I said to him, “I think the problem is that people of color in general don’t have equal access to resources. You assume that because a few black actors achieve success all blacks are better off.” The man countered, "African Americans just have to work hard enough, pull themselves up like the people who won the awards. I come from a working class background, and I pulled myself up, so what is their problem?"
Commentary to African American Vignette #8
Two main areas where black people are accorded celebrity status and large sums of money are entertainment and sports. Seeing progress at the top in these two fields does not accurately reflect the progress of the average black person. For example, in terms of wealth, the average Black family today has only one-eighth the net worth or assets of the average white family. (Dalton Conley, Sociologist; Race: The Power of Illusion. Episode Three: The House We Live In. Shown on PBS in 2003. http://www.newsreel.org/films/race.htm)

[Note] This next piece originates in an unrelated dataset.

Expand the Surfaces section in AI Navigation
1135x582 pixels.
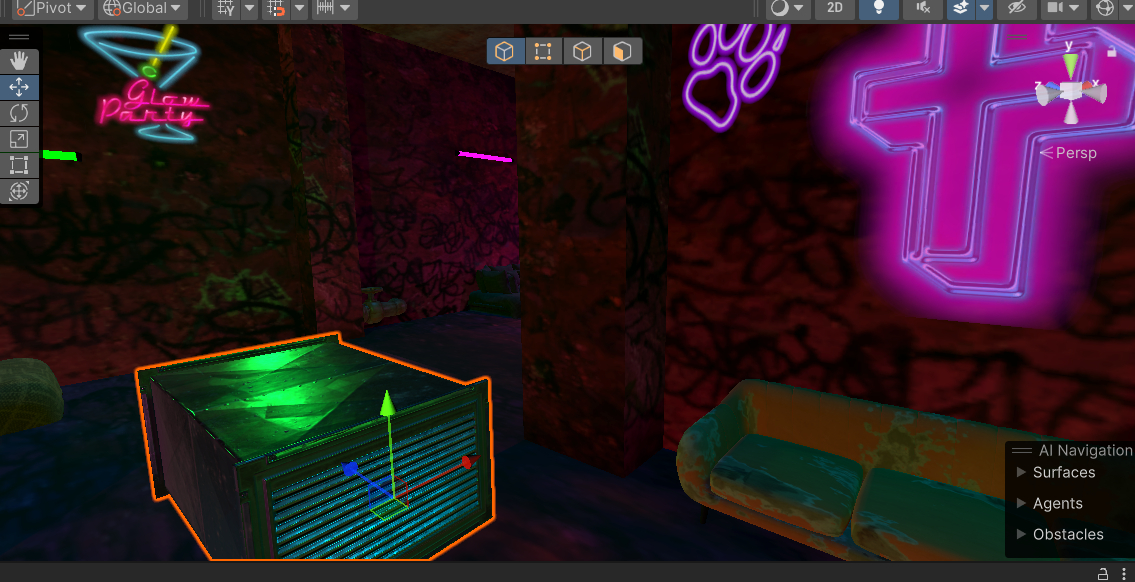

The question of why there is such a disparity in wealth between black and white people is a complex one. To reduce it to the notion “black people just need to work harder” i.e., blacks are lazy, is to fall into stereotypical thinking. Moreover, it completely leaves out the impact of institutionalized racism and its corollary, white privilege, which have made it much easier for whites to accumulate wealth. For example, given that one of the primary ways for most Americans to accumulate net worth is home ownership, the following fact is revealing: “Between 1934 and 1962, the federal government backed $120 billion of home loans; more than 98 percent went to whites.” (“The Houses that Racism Built” Larry Adelman, San Francisco Chronicle, Sunday June 29, 2000)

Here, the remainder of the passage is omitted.